After that, varies value of p_HH within the stated range was used to plot contour plot and results are shown below. As conclusion before, higher momenta will not lead to reactive trajectory. They do not have any trend (some momenta give a reactive trajectory and some are not, it is random) and the only general point is that nearly all of them have more frequency curves compare with the plot when both momenta are 0. (The trajectories bounce back and forward more frequently on the diagram is shown as all the adjacent turning points are closer/ more crowded together).The width (vibration in vetical direction) of the vibration on the reactants side is varies with the absolute value of the p_HH, wider means that the amplitude of vibration is larger, kinetic energy is also larger.
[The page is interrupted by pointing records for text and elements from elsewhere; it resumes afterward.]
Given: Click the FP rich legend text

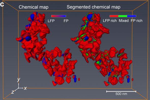Looking at the screenshot, I should click(x=137, y=21).
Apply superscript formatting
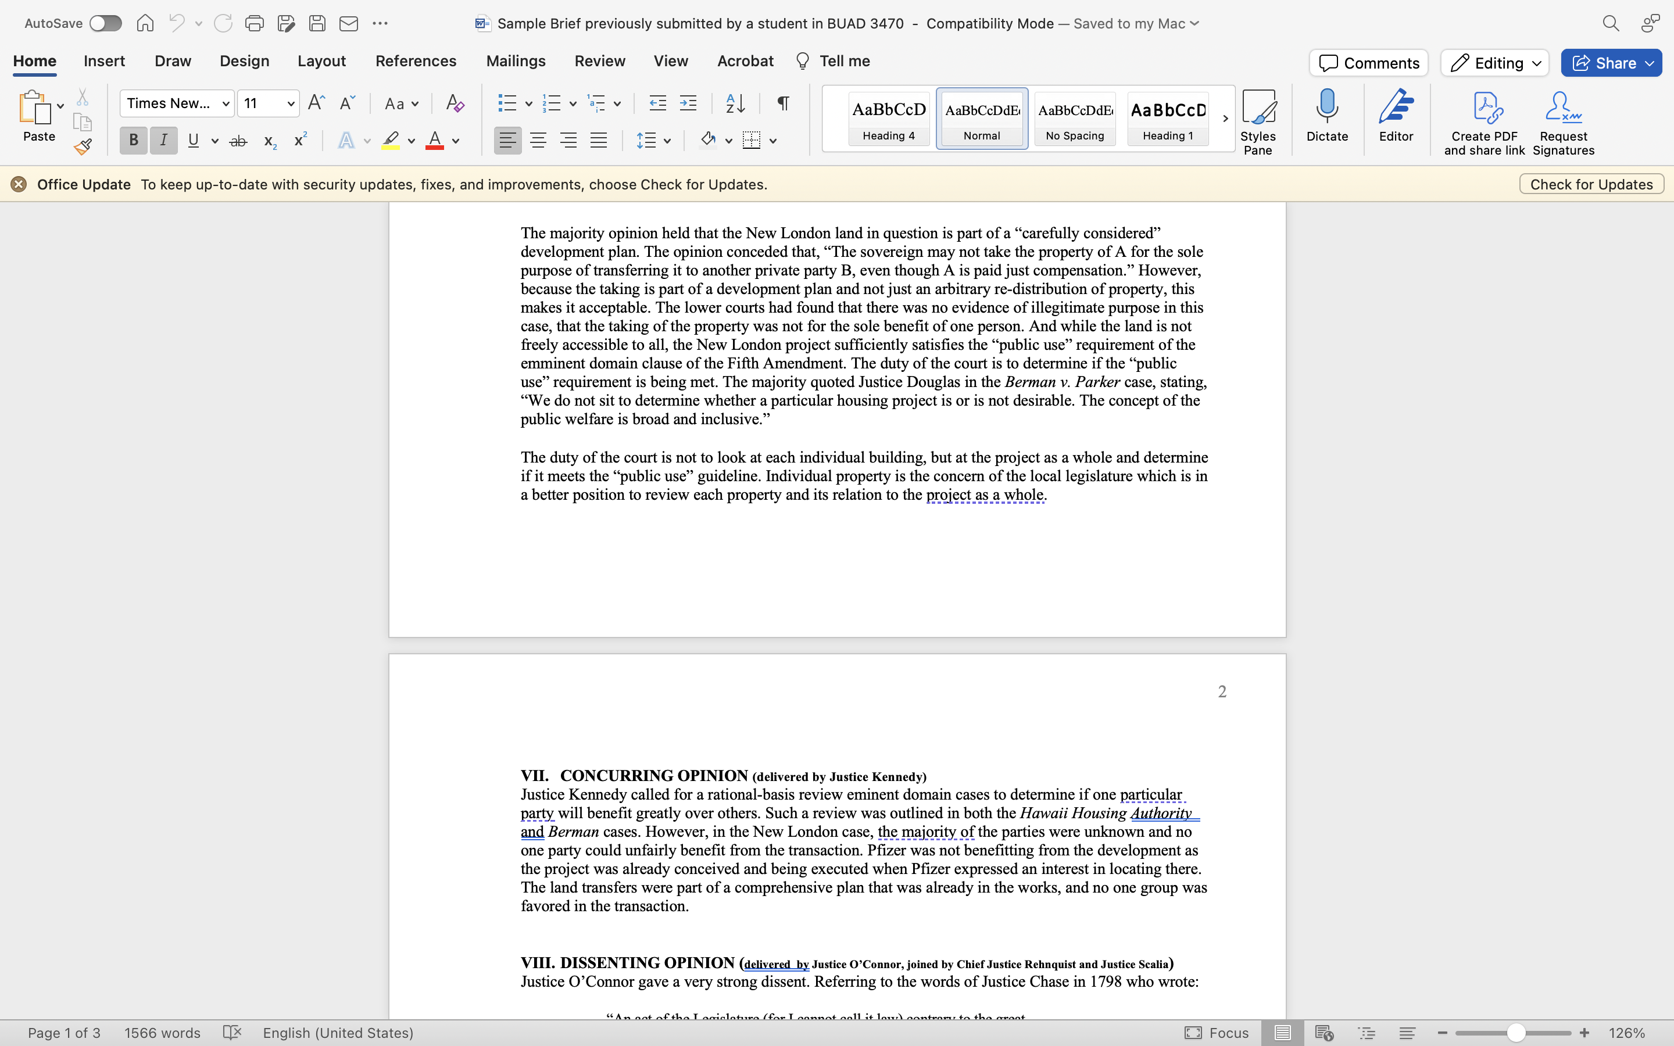 (299, 140)
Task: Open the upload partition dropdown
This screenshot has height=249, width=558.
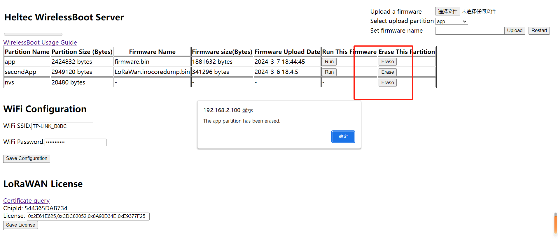Action: tap(451, 22)
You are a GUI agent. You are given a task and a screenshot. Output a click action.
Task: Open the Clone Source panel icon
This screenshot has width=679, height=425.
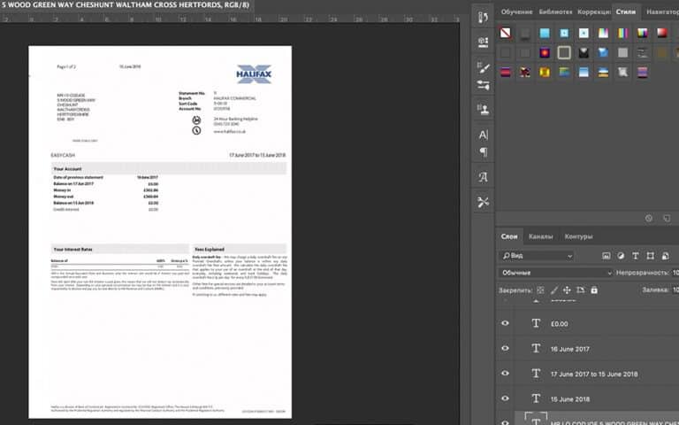pyautogui.click(x=484, y=111)
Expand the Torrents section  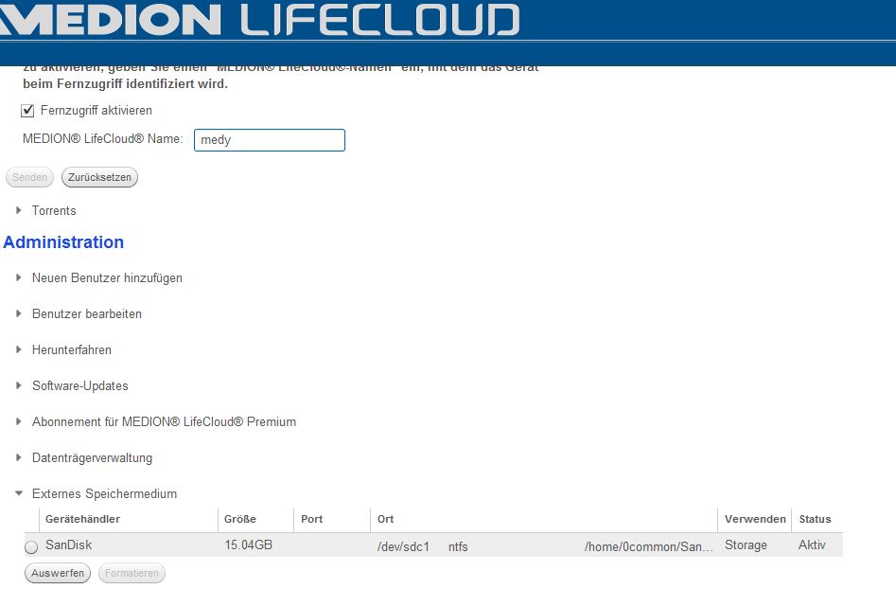click(54, 210)
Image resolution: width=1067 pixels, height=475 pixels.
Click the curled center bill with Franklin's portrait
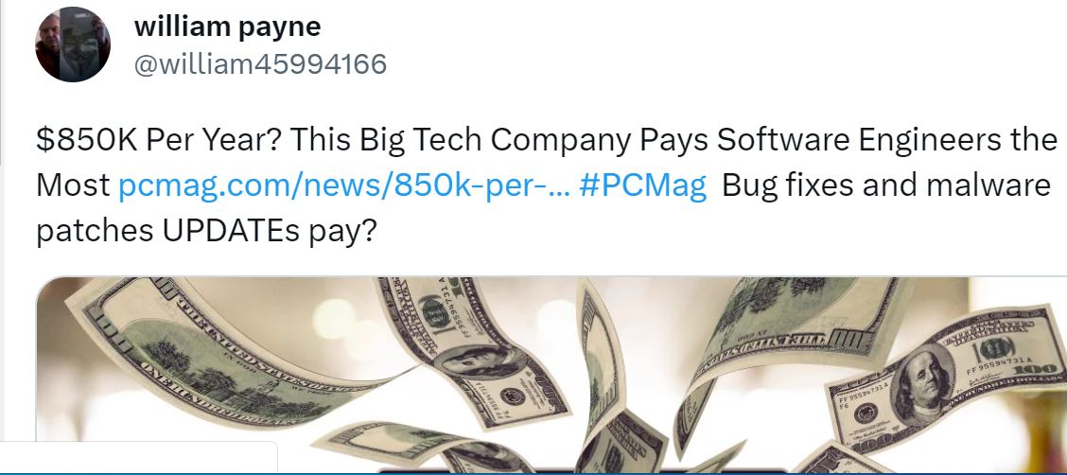477,354
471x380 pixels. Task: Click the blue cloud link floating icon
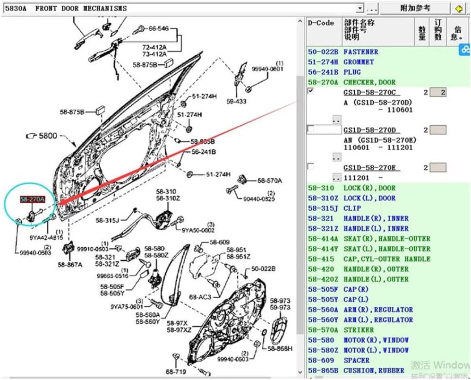[x=465, y=49]
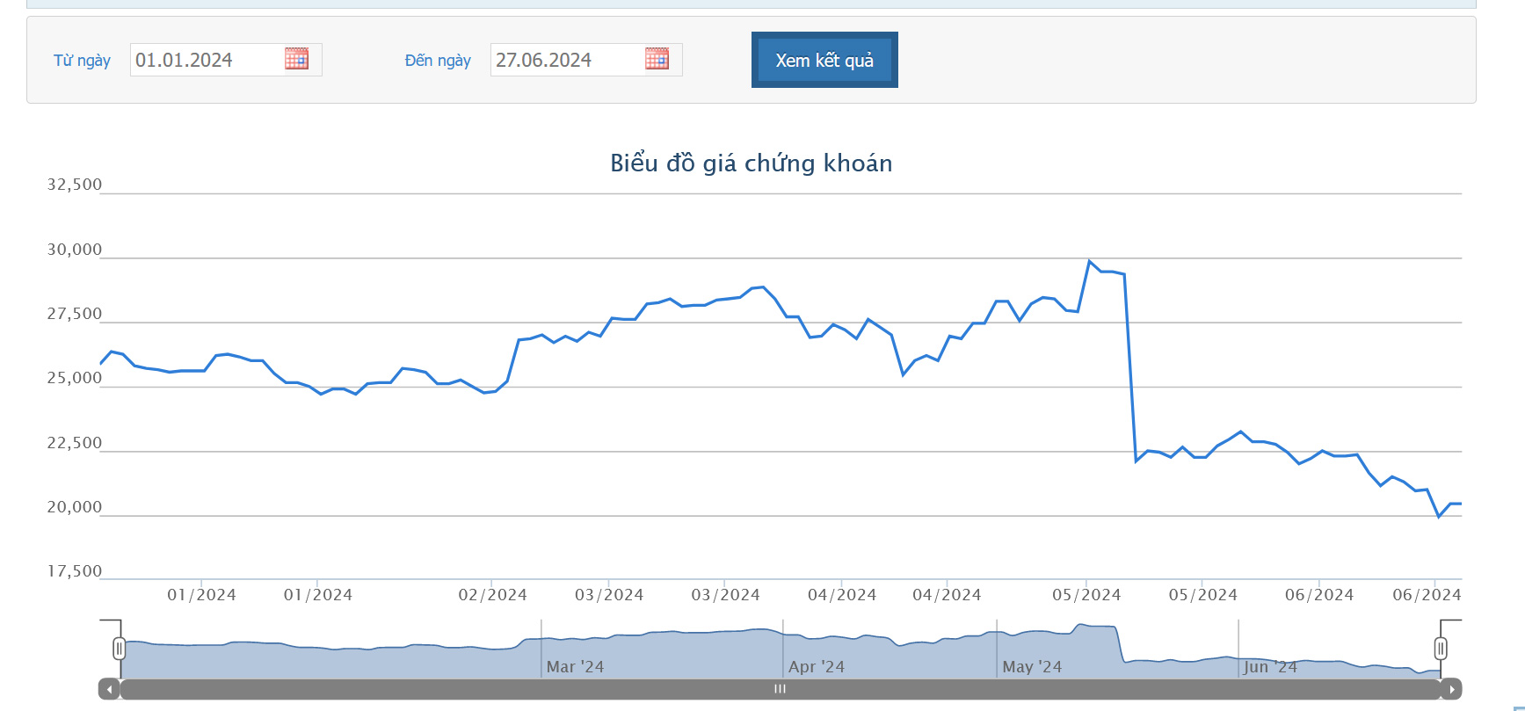Click the Jun '24 marker in navigator
Screen dimensions: 1525x711
(x=1270, y=667)
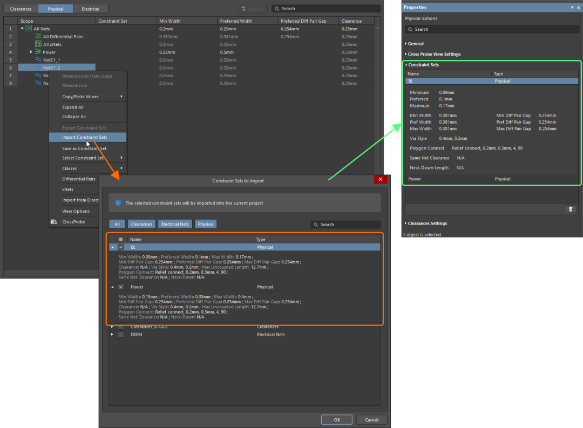Click the All xNets scope icon
Screen dimensions: 583x428
38,44
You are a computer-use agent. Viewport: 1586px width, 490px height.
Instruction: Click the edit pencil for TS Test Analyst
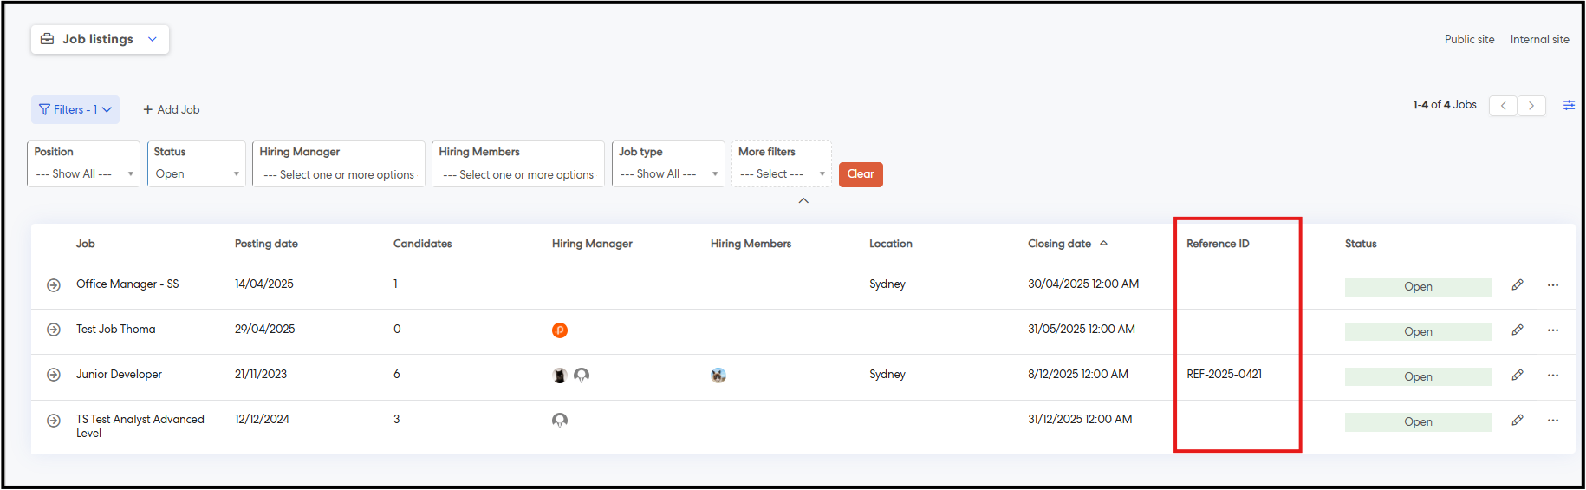click(1518, 421)
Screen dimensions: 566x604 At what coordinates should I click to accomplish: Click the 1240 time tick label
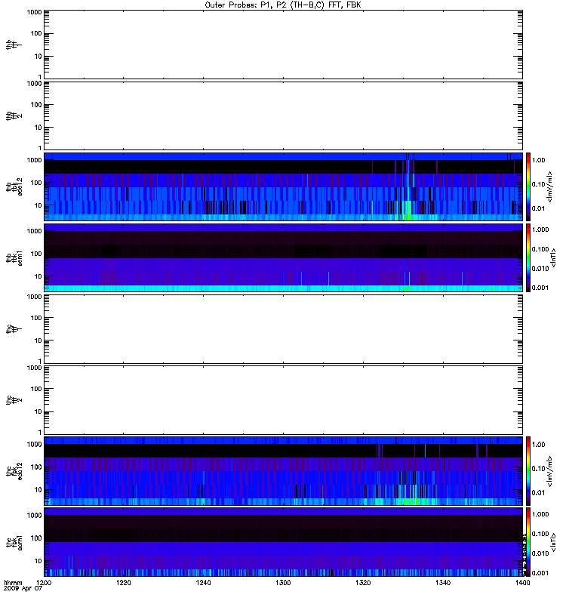203,583
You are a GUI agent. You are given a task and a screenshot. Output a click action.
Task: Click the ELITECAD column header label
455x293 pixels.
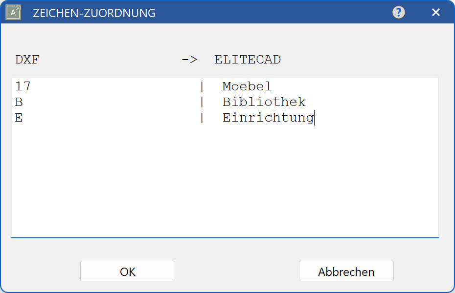pyautogui.click(x=247, y=60)
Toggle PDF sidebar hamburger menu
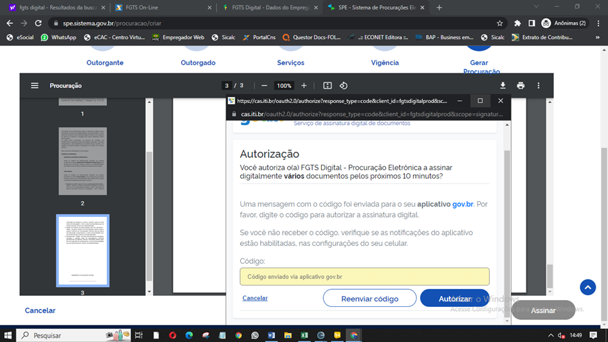608x342 pixels. click(x=34, y=86)
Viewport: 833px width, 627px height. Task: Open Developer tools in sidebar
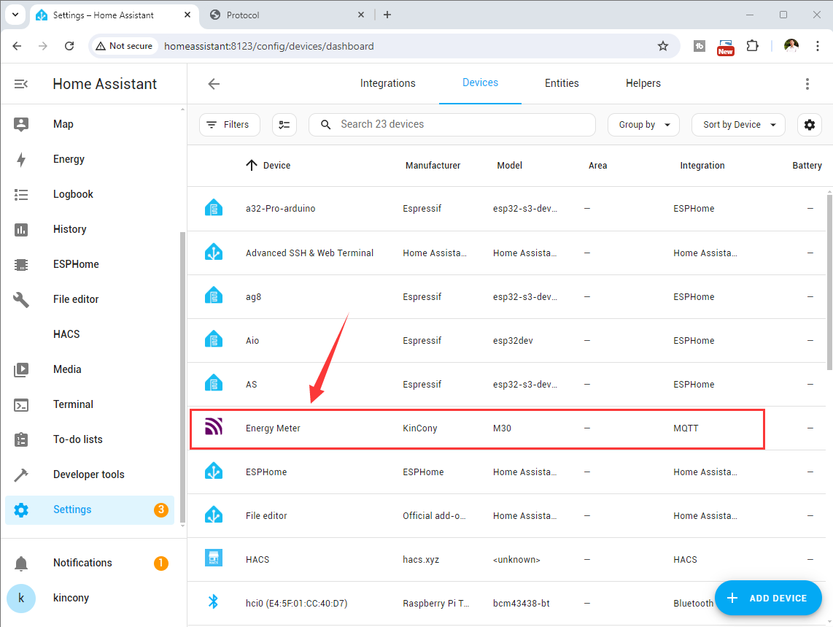88,474
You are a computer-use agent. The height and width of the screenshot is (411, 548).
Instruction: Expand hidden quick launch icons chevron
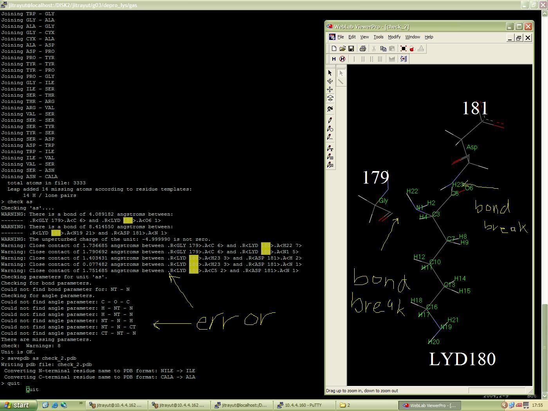(x=81, y=403)
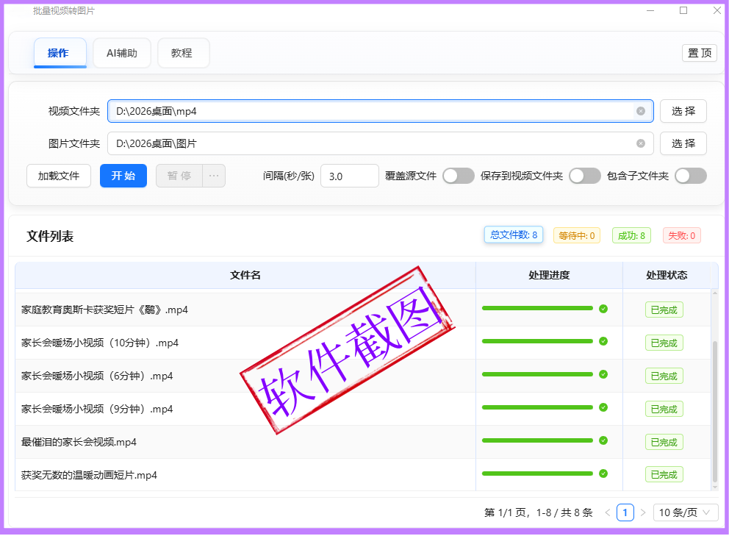Toggle 保存到视频文件夹 switch
Screen dimensions: 729x536
pyautogui.click(x=585, y=176)
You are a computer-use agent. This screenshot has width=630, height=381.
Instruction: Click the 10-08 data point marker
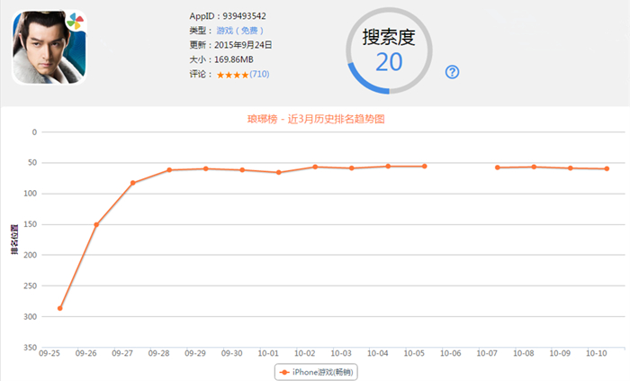tap(534, 167)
Comparations is below the results.

G There is too much information here and a refernece to Polanyis rules may have helped. Rs6817 (talk) 15:12, 19 May 2020 (BST)

After chang the condition to p_FH = -1.6 g.mol^-1.pm.fs^-1 and p_HH = 0.2 g.mol^-1.pm.fs^-1, the trajectory is reactive.

HHF

Initial position was set as HH = 200 pm and HF = 95 pm, which shown on the top left diagram below, all the rest are reactive trajectory I found. During the process, if we want to keep the trajectory being reactive while AB(HH) momenta is less negative, the BC(HF) momenta should be increased to keep the trajector reactive. Also, a large change made on HH momenta will only required a smaller change on HF's momenta to make the trajectory reactive. This means that translation is more effective to the efficiency of the reaction. Early transition state has more similar structure to the reactants which then means that vibration mode will have slightly stronger effect to the reaction.